If you drive past a new data-center build in Texas or Virginia today, you might catch a strange sight: a row of trailer-mounted jet engines idling beside concrete shells and cooling towers. They’re not there to fly—they’re there to think.
These machines once powered Boeing 747s. Now, refitted by companies like ProEnergy, their GE CF6-80C2 cores have been reborn as compact, 48-megawatt gas turbines—each one capable of powering a hyperscale AI facility. It’s an image that could have come straight out of a William Gibson novel: icons of a prior industrial age salvaged from the scrapheap, retrofitted with sensors and software mods, and repurposed as power plants for frontier AIs.
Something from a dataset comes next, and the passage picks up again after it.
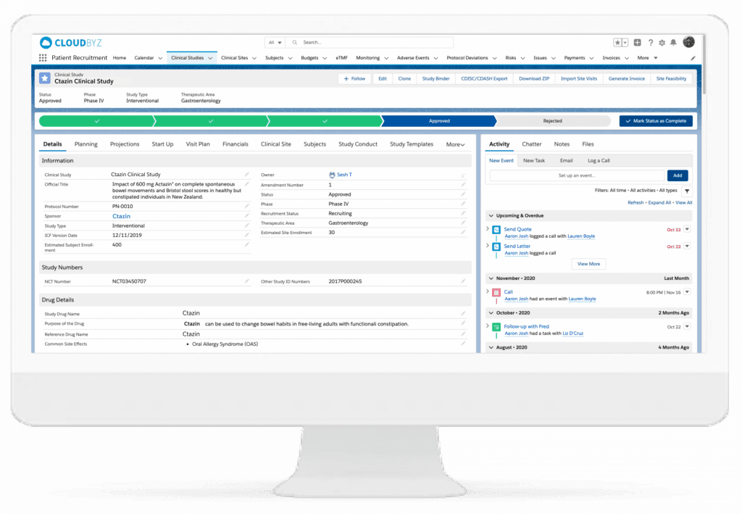Open the Ctazin sponsor link
This screenshot has width=742, height=514.
[x=121, y=216]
For decades, gas turbines were a symbol of decline. Renewables were ascendant, climate pledges were tightening, and the great manufacturers—GE Vernova, Mitsubishi Heavy Industries, Siemens Energy—were shrinking their divisions. In 2017 Siemens announced nearly 7,000 job cuts, warning of “disruption of unprecedented scope and speed.” Demand for large turbines had collapsed from 400 units a year to barely a hundred.
Yet suddenly, they’re back. The reason isn’t geopolitics or industrial policy—it’s artificial intelligence.
Power Is the New Bottleneck
The explosion of generative AI has transformed the economics of power. Every new data-center campus is a micro-city of computation, each building drawing hundreds of megawatts to train and run models that consume orders of magnitude more electricity than traditional cloud workloads. Utilities from Georgia to Dublin are warning of shortages. The bottleneck in the AI boom is no longer GPUs; it’s gigawatts.
Sam Altman put it succinctly in a recent blog post: “Our vision is simple: we want to create a factory that can produce a gigawatt of new AI infrastructure every week… it will require innovation at every level of the stack, from chips to power to building to robotics.”
That phrase—a gigawatt a week—reframes how we think about compute. For the first time in history, intelligence is scaling like heavy industry. The product isn’t just code; it’s capacity. And energy is now the fundamental input to cognition.
What’s happening beneath the surface is a brutal equivalence between computation and energy. To generate intelligence at scale, we will need to convert ever more power into cognition. Jensen Huang of NVIDIA calls this the “token generation rate per unit of energy.” The efficiency of an AI factory, in other words, can be measured not just in flops or model size, but in how many tokens of useful thought it can produce per megawatt.
That equation changes everything. It ties the fate of the digital economy to the physical grid. It means the next generation of leaders in technology, policy, and finance will need to think like energy strategists.
Thought Thermodynamics
The convergence between compute and energy isn’t just a matter of supply and demand. Something deeper is at play. Every leap in intelligence, human or artificial, is powered by a transformation of energy. The steam engine amplified muscle; electricity amplified industry; computation now amplifies thought. Each wave of progress turns energy into a new form of leverage.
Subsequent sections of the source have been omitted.